BPF map entries not being removed
alemuro opened this issue · comments
What happened:
Hello, since I've enabled AWS VPC CNI Network Policies I've detected that some nodes in my EKS cluster fails randomly. After debugging a bit, I saw that the aws-eks-nodeagent
container is creating a lot of open_files/processes. This causes the node to be unresponsive after a long time (some hours), when services cannot create more files.
Attach logs
I've entered the aws-eks-nodeagent
and I saw the following logs. Apparently, seems like the container is unable to delete entries from the BPF map.
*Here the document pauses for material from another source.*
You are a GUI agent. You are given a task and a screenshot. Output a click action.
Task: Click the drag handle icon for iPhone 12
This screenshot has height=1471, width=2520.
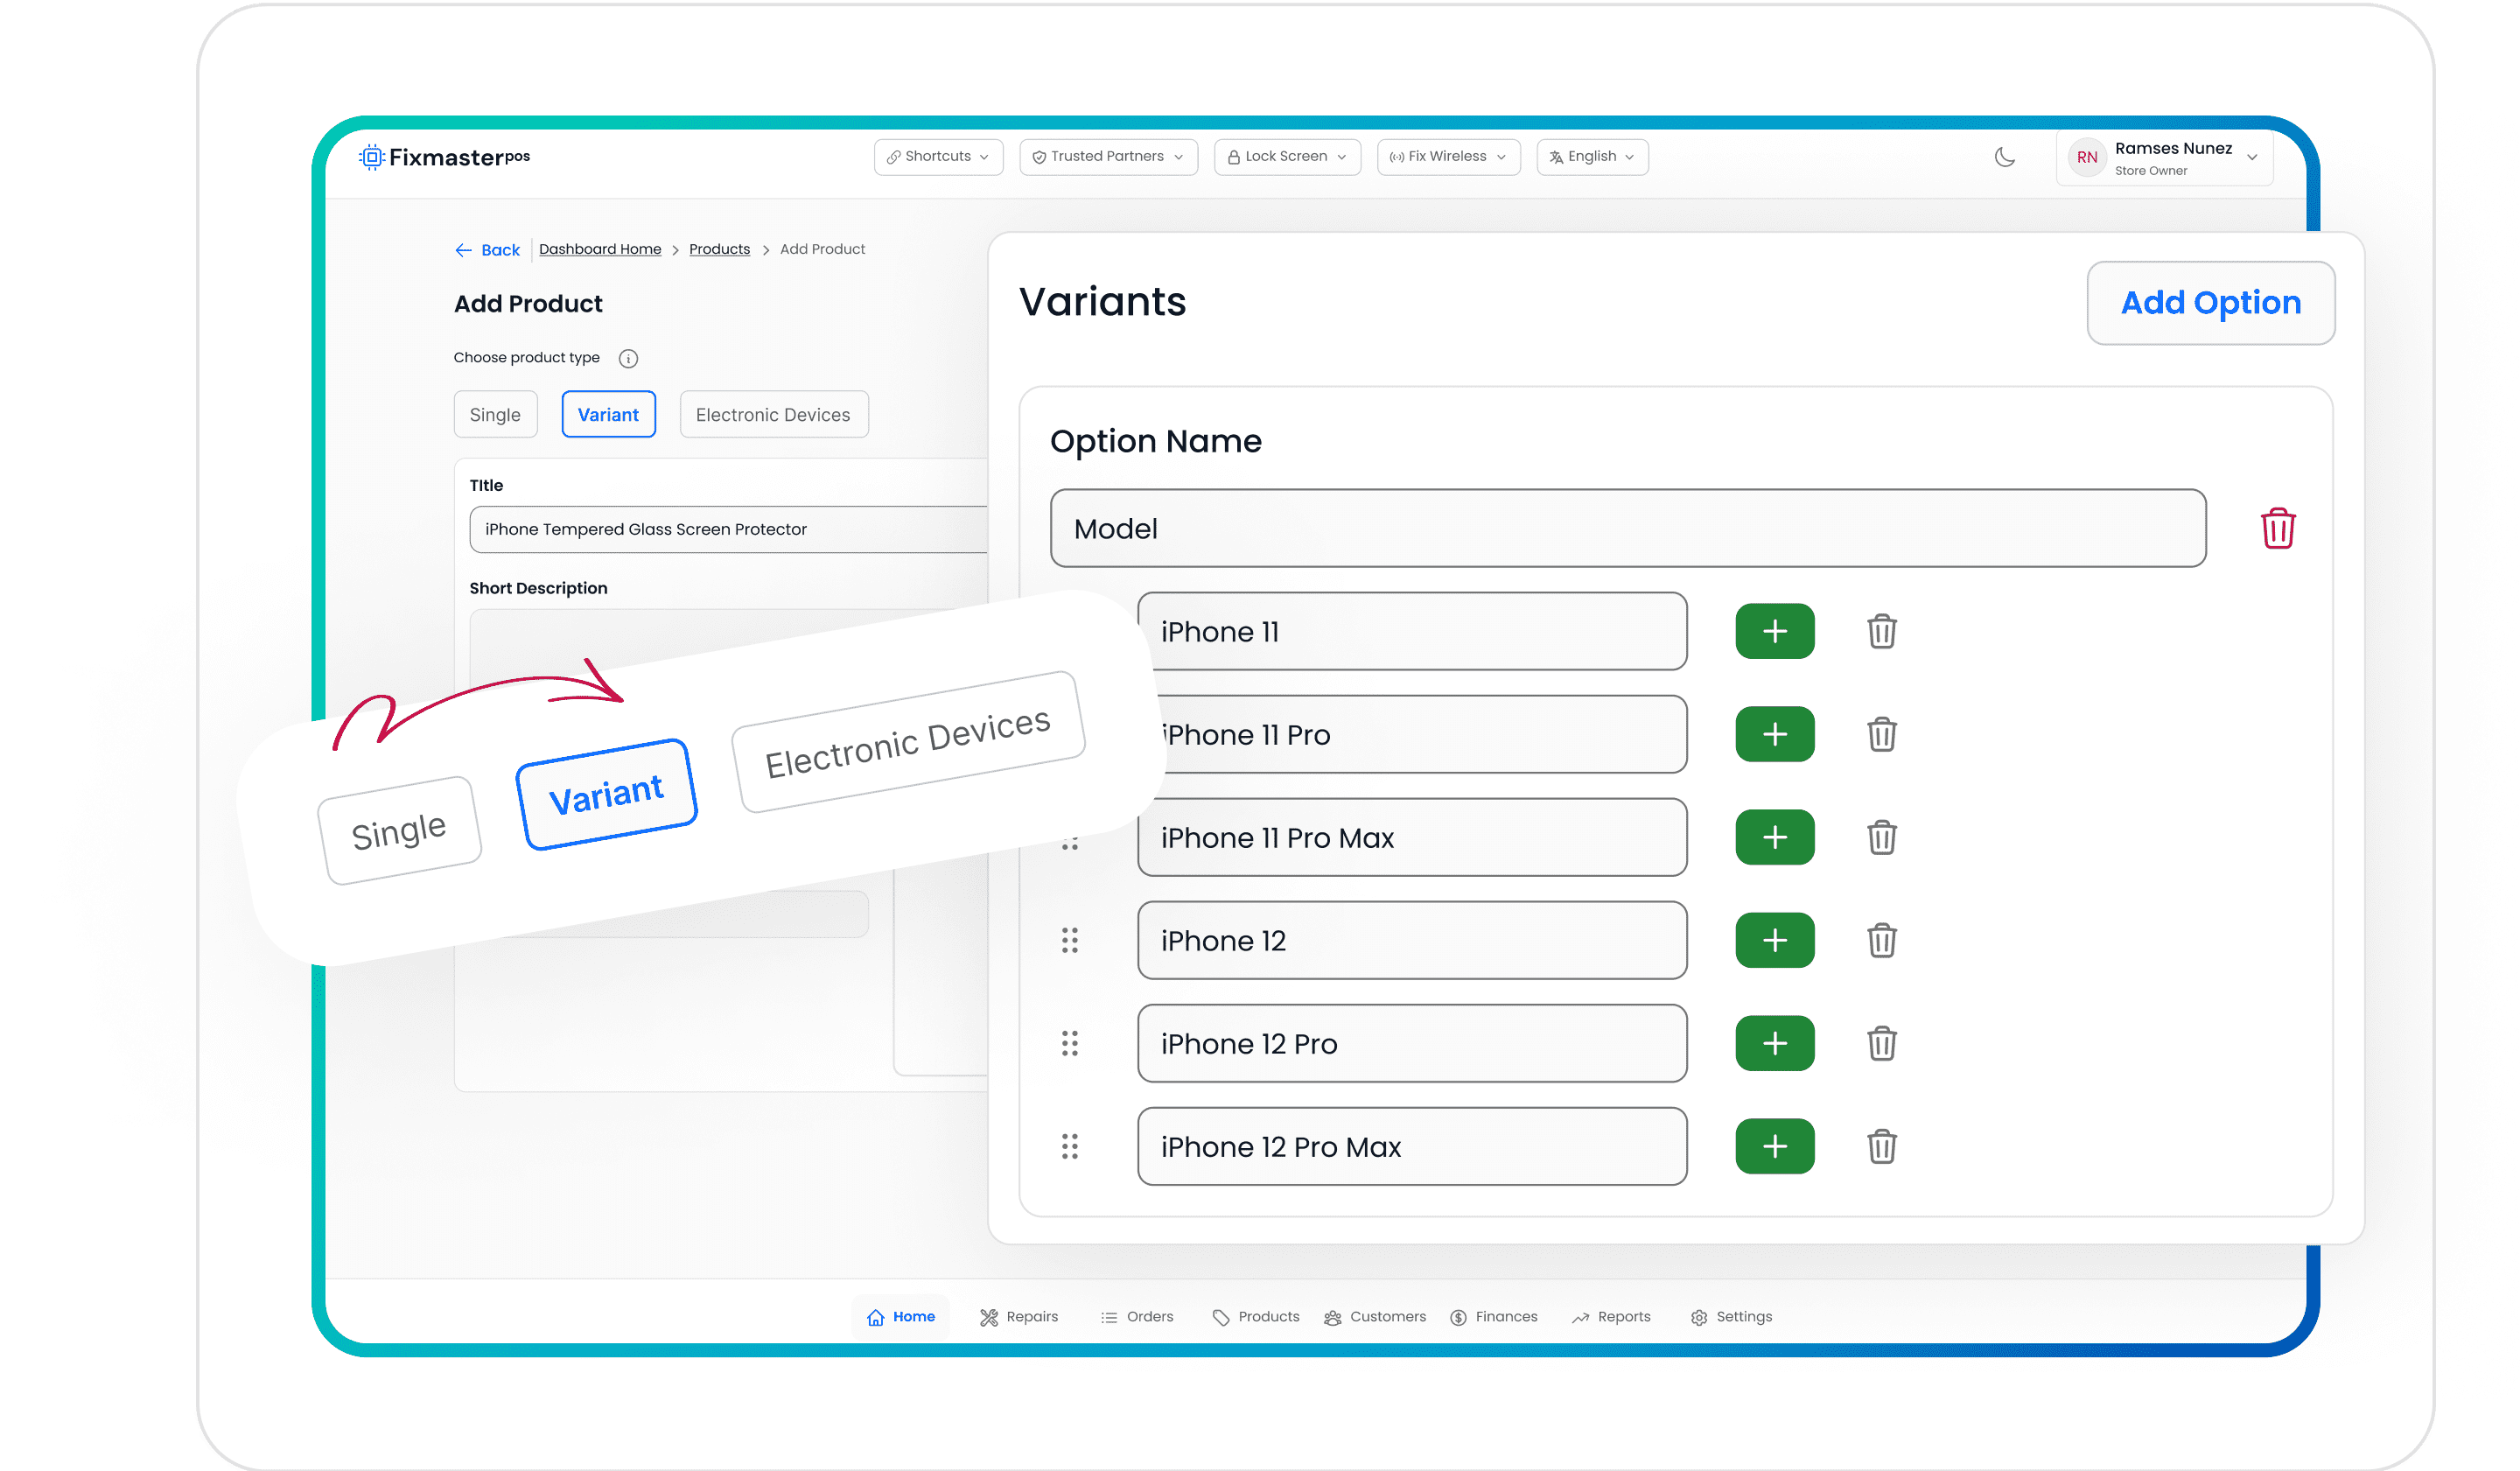(x=1069, y=941)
$ tail -f /var/log/aws-routed-eni/ebpf-sdk.log
{"level":"error","ts":"2023-11-07T14:09:31.711Z","caller":"conntrack/conntrack_client.go:131","msg":"unable to delete map entry and ret -1 and err no such file or directory"}
{"level":"error","ts":"2023-11-07T14:09:31.711Z","caller":"conntrack/conntrack_client.go:131","msg":"unable to delete map entry and ret -1 and err no such file or directory"}
{"level":"error","ts":"2023-11-07T14:09:31.711Z","caller":"conntrack/conntrack_client.go:131","msg":"unable to delete map entry and ret -1 and err no such file or directory"}
{"level":"error","ts":"2023-11-07T14:09:31.711Z","caller":"conntrack/conntrack_client.go:131","msg":"unable to delete map entry and ret -1 and err no such file or directory"}
{"level":"error","ts":"2023-11-07T14:09:31.711Z","caller":"conntrack/conntrack_client.go:131","msg":"unable to delete map entry and ret -1 and err no such file or directory"}
{"level":"error","ts":"2023-11-07T14:09:31.711Z","caller":"conntrack/conntrack_client.go:131","msg":"unable to delete map entry and ret -1 and err no such file or directory"}
{"level":"error","ts":"2023-11-07T14:09:31.711Z","caller":"conntrack/conntrack_client.go:131","msg":"unable to delete map entry and ret -1 and err no such file or directory"}
{"level":"error","ts":"2023-11-07T14:09:31.711Z","caller":"conntrack/conntrack_client.go:131","msg":"unable to delete map entry and ret -1 and err no such file or directory"}
{"level":"error","ts":"2023-11-07T14:09:31.711Z","caller":"conntrack/conntrack_client.go:131","msg":"unable to delete map entry and ret -1 and err no such file or directory"}
{"level":"error","ts":"2023-11-07T14:09:31.711Z","caller":"conntrack/conntrack_client.go:131","msg":"unable to delete map entry and ret -1 and err no such file or directory"}
What you expected to happen:
How to reproduce it (as minimally and precisely as possible):
Anything else we need to know?:
This an "empty" cluster with one application and the following components:
- Karpenter
- EFS CSI driver
There are monitoring and ingress tools as well.
Environment:
- Kubernetes version (use
kubectl version
): v1.27.7 - CNI Version: v1.15.3
- Network Policy Agent Version: v1.0.5
- OS (e.g:
cat /etc/os-release
): Amazon Linux 2 - Kernel (e.g.
uname -a
): 5.10.197-186.748.amzn2.x86_64
@alemuro - Can you please confirm if the enable-policy-event-logs is disabled or enabled? Do you still have the node? if so can you collect node logs via /opt/cni/bin/aws-cni-support.sh
, o/p from bpftool map show
and mail them to k8s-awscni-triage@amazon.com
Nvm, we were able to repro the issue and have a possible fix. Right now mitigation would be to use v1.15.1 i.e, with agent version v1.0.4.
Hello @jayanthvn , I've sent the output of the aws-cni-support.sh
script. Unfortunately, the instance is not live anymore so I cannot run the bpftool map show
command.
I will try to downgrade to 1.15.1 and see if that fixes the issue. Thanks!